Please list every line below that contains the word "field", copying each one in full. Case counts.

------------------------

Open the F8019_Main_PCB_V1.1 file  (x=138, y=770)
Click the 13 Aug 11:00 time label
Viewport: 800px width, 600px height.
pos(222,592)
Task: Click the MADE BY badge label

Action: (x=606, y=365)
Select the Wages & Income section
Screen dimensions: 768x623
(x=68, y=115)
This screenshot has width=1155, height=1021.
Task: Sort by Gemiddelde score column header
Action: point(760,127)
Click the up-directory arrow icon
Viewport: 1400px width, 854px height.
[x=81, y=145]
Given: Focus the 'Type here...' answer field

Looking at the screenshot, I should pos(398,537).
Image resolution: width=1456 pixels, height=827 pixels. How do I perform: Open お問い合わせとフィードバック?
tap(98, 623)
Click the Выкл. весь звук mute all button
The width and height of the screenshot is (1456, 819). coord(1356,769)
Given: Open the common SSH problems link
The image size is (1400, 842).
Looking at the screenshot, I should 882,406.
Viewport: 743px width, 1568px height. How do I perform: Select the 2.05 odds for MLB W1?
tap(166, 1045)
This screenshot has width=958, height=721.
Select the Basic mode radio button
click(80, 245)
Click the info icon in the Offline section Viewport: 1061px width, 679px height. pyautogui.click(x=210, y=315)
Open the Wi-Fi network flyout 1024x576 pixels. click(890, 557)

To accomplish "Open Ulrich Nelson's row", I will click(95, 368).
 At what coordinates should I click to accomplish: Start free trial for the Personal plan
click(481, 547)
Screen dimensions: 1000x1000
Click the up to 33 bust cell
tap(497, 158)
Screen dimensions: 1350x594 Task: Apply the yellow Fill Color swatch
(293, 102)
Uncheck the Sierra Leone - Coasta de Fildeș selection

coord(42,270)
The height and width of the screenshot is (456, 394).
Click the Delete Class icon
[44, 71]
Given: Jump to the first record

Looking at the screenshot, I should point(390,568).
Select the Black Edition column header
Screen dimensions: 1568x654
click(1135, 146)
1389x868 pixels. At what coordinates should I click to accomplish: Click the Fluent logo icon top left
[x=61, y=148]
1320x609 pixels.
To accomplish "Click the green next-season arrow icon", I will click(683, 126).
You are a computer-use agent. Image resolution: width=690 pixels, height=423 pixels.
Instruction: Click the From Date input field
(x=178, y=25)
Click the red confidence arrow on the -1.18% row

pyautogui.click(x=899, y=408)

------------------------

FINISHED EXERCISE –
Given: Focus the 'Type here...' answer field
Instruction: Click the From Date input field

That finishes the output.